I found out today that I have indeed been re-awarded as a Visual C++ MVP this year :) That makes five years running, and I'm really happy that I will have the chance to continue on. There is literally tons of different concepts in modern C++ that I want to start writing about again, so we will have to see what shape that can take... hopefully it can be helpful to some of you out there.

To help demonstrate how the design of a rendering framework is evolving with the new features of C++, I will be updating Hieroglyph substantially. Because of how large the changes will be, I have decided to make a clean break and create Hieroglyph 4. This decision was not made lightly, as I have put many, many hours of work into Hieroglyph 3. In fact, I first posted Hieroglyph 3 on Codeplex back in February of 2010, and it had already been in development for months before that. As a result of our book, as well as lots of posts here on GameDev.net, there is actually a fairly substantial user base for Hieroglyph 3 (including my own use at my day job).

—————

Aim of the task:
Reproduce the stretch of the Hieroglyph post from "To help demonstrate" through "my day job).", keeping every word and punctuation mark unchanged.

—————

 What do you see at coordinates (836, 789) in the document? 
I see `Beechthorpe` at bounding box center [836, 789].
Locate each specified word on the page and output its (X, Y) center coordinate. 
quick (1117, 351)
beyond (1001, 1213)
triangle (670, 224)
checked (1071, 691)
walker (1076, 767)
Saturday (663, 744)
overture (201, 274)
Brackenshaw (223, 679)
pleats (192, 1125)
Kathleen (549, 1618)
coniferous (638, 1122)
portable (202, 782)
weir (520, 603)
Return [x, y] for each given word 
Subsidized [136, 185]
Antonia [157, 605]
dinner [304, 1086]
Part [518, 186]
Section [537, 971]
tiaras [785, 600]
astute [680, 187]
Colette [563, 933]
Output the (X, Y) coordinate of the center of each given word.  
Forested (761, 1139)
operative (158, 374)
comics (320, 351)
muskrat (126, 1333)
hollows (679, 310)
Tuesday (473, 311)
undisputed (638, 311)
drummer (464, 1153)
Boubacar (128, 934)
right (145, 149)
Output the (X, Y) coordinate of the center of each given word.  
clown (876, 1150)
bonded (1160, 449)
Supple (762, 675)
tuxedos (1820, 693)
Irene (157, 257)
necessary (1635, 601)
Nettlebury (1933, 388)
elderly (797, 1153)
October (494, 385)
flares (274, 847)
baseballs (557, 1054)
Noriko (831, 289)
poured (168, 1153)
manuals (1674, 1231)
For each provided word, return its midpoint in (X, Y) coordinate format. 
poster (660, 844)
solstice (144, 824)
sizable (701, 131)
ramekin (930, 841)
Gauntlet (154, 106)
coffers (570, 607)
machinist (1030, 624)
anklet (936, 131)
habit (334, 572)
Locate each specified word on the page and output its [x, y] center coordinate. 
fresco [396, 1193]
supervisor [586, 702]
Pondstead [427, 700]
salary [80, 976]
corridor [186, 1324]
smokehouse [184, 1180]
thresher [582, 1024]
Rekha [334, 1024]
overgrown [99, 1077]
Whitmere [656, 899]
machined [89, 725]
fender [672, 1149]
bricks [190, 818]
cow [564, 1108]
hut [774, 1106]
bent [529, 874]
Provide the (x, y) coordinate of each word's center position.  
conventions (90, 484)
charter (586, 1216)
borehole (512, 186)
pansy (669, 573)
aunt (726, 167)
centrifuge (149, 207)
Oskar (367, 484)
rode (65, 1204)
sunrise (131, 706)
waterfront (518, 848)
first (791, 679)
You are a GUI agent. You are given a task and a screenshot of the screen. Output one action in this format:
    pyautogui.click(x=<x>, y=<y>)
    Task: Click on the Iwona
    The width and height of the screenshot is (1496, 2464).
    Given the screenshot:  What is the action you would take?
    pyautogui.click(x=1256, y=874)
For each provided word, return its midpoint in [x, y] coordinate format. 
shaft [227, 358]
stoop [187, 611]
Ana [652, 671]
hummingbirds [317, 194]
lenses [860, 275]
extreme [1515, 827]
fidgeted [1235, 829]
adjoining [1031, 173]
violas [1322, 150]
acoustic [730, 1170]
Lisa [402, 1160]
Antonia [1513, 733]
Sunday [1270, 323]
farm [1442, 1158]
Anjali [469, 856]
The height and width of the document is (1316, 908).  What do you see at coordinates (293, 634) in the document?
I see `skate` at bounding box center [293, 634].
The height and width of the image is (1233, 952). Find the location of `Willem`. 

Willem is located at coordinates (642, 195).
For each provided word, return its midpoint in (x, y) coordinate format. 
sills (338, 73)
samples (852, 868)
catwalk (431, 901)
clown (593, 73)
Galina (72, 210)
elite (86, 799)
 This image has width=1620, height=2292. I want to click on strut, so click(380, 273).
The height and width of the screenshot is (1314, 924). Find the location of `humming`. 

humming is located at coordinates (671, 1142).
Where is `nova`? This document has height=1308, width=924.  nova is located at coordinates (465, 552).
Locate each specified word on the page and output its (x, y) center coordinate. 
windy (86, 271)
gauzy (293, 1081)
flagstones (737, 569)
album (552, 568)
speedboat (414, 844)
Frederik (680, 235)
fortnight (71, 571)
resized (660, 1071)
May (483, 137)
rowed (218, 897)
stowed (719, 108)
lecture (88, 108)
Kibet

—————

Task answer:
To help demonstrate how the design of a rendering framework is evolving with the new features of C++, I will be updating Hieroglyph substantially. Because of how large the changes will be, I have decided to make a clean break and create Hieroglyph 4. This decision was not made lightly, as I have put many, many hours of work into Hieroglyph 3. In fact, I first posted Hieroglyph 3 on Codeplex back in February of 2010, and it had already been in development for months before that. As a result of our book, as well as lots of posts here on GameDev.net, there is actually a fairly substantial user base for Hieroglyph 3 (including my own use at my day job).